There’s no argument here. The Great Debates are some of the most anticipated sessions of ACR Convergence. One presents a question related to treatment of adults living with rheumatologic disease, and one presents a question related to pediatric patients.
Both debates will take place Monday, Nov. 13. They will be livestreamed and available on demand within 24 hours for registered ACR Convergence 2023 participants.
Adult Great Debate
The Adult Great Debate asks whether polymyalgia rheumatica (PMR) and giant cell arteritis (GCA) should be treated with advanced therapies at disease onset. Philip Seo, MD, MHS, Associate Professor of Medicine at Johns Hopkins University and Director of The Johns Hopkins Vasculitis Center, will make the case for doing so. Robert Spiera, MD, Director of the Scleroderma, Vasculitis, and Myositis Center at the Hospital for Special Surgery, and Professor of Clinical Medicine at Weill Cornell Medical College, will present evidence for the opposing stance. The debate will begin at 9 a.m. PT in Exhibit Hall A–B.
“It’s nuanced on both sides, which is exactly why it’s a great debate,” Dr. Spiera said.
Many patients with GCA have PMR symptoms as well. Likewise, a substantial number of patients with PMR develop GCA.
“We know that steroids work to control disease activity in both of these disorders. We also know that treatment with steroids alone is often inadequate,” Dr. Spiera explained. “And it’s been demonstrated that long-term glucocorticoid therapy has been associated with substantial toxicities. So, for years, there’s been a search for effective, safe steroid-sparing modalities in these two disorders.”
Methotrexate has been used in the treatment of both PMR and GCA but without evidence of robust benefit. Increased understanding of the pathophysiology of the diseases enabled the development of targeted biologic drugs, and now interleukin 6 (IL-6) inhibitors have been granted regulatory approval by the U.S. Food and Drug Administration (FDA) approval for use in PMR (sarilumab) and GCA (tocilizumab).
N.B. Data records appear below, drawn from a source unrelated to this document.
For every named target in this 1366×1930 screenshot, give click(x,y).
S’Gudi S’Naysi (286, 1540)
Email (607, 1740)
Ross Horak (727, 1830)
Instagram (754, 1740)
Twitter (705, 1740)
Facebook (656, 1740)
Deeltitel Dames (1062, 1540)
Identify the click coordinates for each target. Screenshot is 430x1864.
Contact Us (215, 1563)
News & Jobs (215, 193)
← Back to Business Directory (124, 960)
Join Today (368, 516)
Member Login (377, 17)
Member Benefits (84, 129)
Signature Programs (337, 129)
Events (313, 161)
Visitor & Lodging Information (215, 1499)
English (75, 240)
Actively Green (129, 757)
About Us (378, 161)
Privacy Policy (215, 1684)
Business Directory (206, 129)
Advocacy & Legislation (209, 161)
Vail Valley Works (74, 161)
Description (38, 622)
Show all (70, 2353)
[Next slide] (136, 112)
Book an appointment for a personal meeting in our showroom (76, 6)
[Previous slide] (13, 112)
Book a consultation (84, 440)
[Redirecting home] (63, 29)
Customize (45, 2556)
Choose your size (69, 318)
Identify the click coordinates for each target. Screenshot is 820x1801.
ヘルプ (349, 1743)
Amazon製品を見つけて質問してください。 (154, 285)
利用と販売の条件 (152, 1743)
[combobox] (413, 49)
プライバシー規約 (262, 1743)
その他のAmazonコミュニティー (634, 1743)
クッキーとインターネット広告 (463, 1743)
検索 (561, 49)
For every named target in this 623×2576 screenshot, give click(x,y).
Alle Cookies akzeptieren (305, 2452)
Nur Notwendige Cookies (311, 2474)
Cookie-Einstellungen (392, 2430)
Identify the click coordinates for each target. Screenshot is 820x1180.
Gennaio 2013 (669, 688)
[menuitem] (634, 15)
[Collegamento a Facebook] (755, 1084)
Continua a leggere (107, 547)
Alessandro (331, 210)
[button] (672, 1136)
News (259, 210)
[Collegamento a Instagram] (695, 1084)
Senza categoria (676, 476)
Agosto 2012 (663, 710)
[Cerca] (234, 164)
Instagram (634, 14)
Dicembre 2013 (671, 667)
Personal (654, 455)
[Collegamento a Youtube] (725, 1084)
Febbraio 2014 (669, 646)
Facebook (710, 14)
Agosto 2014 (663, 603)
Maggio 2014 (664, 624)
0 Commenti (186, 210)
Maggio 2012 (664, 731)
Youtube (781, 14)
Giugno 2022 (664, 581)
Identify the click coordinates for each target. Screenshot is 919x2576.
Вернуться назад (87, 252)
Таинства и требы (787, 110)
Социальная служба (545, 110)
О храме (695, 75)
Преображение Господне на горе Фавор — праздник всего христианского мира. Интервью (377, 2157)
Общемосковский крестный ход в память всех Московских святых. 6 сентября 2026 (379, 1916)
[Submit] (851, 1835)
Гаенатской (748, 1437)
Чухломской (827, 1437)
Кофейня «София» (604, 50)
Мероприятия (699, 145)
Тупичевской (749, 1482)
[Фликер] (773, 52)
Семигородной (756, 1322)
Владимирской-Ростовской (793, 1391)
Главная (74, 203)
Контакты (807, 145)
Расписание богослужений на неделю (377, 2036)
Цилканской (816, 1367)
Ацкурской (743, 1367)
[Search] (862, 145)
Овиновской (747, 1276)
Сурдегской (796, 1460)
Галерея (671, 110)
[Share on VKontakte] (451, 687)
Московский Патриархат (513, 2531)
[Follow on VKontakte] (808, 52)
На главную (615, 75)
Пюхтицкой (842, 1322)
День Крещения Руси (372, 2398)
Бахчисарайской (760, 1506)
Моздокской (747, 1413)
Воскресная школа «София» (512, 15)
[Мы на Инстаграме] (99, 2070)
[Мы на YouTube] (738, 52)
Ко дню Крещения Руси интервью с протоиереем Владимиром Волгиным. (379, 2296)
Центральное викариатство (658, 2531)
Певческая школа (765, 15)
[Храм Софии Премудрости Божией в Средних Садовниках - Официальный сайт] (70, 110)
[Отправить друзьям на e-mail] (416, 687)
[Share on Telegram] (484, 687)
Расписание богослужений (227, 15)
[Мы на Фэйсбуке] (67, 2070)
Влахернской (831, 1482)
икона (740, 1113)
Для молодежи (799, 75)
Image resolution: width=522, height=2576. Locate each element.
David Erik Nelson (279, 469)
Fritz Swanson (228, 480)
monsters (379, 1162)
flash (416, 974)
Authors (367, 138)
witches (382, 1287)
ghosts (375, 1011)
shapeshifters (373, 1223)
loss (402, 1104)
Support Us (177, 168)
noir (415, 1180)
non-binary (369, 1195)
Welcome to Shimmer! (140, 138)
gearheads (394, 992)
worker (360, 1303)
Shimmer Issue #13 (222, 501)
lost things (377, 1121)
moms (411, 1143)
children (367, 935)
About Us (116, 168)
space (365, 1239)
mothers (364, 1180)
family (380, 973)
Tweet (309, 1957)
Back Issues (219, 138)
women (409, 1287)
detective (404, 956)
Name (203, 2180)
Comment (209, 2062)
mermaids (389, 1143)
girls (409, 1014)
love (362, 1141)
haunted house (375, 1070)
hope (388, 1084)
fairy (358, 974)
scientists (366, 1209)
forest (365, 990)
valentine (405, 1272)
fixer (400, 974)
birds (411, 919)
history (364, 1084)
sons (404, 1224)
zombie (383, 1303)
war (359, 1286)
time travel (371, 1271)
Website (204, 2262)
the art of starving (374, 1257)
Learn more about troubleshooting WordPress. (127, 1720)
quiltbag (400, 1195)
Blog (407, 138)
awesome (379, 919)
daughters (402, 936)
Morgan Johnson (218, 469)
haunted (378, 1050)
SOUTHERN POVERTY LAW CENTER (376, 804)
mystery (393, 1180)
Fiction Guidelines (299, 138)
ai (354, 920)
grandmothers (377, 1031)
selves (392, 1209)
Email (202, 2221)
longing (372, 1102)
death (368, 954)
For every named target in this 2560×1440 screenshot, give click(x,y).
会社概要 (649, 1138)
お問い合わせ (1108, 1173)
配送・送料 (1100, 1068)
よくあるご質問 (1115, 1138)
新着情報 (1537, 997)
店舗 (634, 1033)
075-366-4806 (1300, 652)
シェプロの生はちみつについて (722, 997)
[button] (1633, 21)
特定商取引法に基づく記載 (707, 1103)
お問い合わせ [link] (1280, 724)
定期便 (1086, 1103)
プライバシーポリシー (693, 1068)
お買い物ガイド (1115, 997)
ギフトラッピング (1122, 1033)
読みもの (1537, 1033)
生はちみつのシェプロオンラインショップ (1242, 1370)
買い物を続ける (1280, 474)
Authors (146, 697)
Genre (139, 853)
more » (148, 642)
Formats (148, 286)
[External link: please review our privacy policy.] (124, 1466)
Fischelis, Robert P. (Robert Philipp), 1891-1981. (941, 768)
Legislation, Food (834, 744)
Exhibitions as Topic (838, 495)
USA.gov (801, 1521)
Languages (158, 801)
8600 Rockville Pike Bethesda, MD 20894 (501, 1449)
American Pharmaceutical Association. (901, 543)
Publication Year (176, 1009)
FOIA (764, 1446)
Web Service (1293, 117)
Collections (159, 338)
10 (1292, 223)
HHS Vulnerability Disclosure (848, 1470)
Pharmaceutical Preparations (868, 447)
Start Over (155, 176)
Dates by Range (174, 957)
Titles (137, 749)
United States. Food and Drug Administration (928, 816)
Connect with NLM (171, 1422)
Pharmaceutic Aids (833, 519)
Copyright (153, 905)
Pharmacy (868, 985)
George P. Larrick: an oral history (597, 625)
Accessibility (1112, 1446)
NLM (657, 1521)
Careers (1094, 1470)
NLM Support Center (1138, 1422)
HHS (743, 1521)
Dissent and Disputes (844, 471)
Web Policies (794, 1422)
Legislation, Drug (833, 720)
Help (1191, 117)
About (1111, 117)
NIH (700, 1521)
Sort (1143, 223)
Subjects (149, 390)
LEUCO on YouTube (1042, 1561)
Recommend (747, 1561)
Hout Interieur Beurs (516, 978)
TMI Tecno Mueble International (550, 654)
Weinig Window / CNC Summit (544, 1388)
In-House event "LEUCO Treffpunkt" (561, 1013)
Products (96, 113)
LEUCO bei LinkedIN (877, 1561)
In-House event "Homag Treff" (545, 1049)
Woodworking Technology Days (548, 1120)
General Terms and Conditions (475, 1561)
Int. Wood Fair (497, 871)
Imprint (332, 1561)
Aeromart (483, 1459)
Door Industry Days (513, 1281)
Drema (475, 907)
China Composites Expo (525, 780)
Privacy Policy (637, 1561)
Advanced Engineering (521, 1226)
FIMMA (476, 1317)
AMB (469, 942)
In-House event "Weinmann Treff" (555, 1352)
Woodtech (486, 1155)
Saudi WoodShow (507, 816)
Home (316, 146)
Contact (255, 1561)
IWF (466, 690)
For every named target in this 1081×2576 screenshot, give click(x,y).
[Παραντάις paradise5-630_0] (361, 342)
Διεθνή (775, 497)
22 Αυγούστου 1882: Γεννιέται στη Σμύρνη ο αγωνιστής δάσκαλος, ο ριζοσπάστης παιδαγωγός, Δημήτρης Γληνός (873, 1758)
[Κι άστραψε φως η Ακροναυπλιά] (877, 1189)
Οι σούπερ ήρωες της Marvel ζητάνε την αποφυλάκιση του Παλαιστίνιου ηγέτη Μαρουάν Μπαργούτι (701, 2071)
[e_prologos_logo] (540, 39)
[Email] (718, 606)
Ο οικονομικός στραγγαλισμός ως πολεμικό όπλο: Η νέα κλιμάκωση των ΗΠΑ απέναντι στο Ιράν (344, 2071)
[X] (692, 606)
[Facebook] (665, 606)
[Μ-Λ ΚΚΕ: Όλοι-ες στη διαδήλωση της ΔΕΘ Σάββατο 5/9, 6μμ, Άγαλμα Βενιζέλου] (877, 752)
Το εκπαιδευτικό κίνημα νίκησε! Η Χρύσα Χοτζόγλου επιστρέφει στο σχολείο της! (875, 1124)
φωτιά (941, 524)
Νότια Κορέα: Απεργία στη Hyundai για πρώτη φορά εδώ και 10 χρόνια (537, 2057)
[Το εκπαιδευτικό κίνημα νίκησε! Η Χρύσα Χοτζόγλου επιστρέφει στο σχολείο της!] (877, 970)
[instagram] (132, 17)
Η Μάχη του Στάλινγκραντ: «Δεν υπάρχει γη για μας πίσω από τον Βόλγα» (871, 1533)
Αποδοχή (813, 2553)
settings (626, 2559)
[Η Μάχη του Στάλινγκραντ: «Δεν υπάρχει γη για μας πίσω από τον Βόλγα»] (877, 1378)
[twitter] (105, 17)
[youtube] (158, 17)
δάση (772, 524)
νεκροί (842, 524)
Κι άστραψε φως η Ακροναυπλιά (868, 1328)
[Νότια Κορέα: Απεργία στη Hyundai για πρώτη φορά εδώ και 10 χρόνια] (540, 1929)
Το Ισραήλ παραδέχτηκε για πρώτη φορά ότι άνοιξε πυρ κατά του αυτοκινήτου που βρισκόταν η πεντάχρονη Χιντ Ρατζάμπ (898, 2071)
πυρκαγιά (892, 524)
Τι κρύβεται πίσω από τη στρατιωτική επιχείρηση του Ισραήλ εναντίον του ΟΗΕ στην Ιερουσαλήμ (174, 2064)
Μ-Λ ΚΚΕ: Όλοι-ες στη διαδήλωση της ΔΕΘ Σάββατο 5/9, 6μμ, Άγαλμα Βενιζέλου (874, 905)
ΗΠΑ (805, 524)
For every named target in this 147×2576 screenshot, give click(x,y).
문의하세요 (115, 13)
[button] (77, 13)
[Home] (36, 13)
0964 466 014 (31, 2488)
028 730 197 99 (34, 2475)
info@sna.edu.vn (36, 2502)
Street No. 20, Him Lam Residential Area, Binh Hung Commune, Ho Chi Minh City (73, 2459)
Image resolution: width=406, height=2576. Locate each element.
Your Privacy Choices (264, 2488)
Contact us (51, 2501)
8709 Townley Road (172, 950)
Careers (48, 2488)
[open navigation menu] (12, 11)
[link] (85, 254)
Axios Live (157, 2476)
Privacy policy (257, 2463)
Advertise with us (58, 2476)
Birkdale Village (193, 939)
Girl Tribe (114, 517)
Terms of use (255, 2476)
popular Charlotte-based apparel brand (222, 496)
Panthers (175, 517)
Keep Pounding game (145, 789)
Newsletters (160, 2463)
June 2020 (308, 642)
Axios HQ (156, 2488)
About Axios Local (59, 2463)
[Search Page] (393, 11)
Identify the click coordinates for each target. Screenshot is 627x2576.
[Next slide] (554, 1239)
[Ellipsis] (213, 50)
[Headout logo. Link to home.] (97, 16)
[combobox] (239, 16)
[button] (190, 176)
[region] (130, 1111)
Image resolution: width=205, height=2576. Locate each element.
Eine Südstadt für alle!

“It’s not entirely clear whether it should be used upfront in all patients,” Dr. Spiera said. “It’s a complicated and individualized decision. Patients can have different susceptibilities to steroid-related side effects or underlying comorbidities that would suggest a more pressing need to minimize steroid exposure. Moreover, patients can have very different disease trajectories in terms of duration of steroid exposure. And for patients with large vessel vasculitis like GCA, it is not always clear what the risk will be for later vascular damage. Whether IL-6 inhibition or other strategies being assessed will afford a ‘disease-modifying’ benefit remains to be seen.”
Pediatric Great Debate
Presenters in the Pediatric Great Debate will weigh whether to initiate early combination therapy or step-up therapy for polyarticular juvenile idiopathic arthritis (JIA). The session will begin at 12 p.m. in Room 6A-B.
“As physicians treating children with juvenile arthritis, this reflects an issue we’re faced with on a daily basis,” said Petra Hissink Muller, MD, PhD. “If we have a new patient, we can really register disease activity in a concise manner and start treatment. But it’s not really clear yet what the best treatment option is to start with.”
Dr. Hissink Muller, a pediatrician specializing in rheumatology and immunology at Leiden University Medical Center, The Netherlands, will take the side of step-up therapy, while Yukiko Kimura, MD, Professor of Pediatrics at Hackensack Meridian School of Medicine, will take the side of early combination therapy.
“There’s increasing evidence that a window of opportunity exists and that most patients should be started on the most effective therapy, which is biologics in combination with methotrexate. In a recent study assessing these different treatment strategies, three-year outcomes were better if they got started on biologics earlier,” Dr. Kimura said.
Still, many clinicians prefer to wait and see what happens to a patient with traditional treatment with disease-modifying antirheumatic drugs (DMARDs) before starting a biologic.
“Treatment to target is a powerful tool to possibly defend a step-up strategy. In one study, results were in favor of early combination therapy three months after start of therapy. After two years, however, results were similar in all three arms as long as a treatment-to-target strategy was applied,” Dr. Hissink Muller said. “So, there is literature that can defend both viewpoints quite well. It’s not crystal clear yet whether to be an advocate of either one of them, therefore it’s valuable to dig into this topic.”
Any rheumatology provider who cares for JIA patients would benefit from attending the pediatric debate.
“Pediatric rheumatologists will certainly benefit, but a lot of adult rheumatologists also take care of children, and all need to have guidance as to how aggressive to be, and whether this window of opportunity exists,” Dr. Kimura said.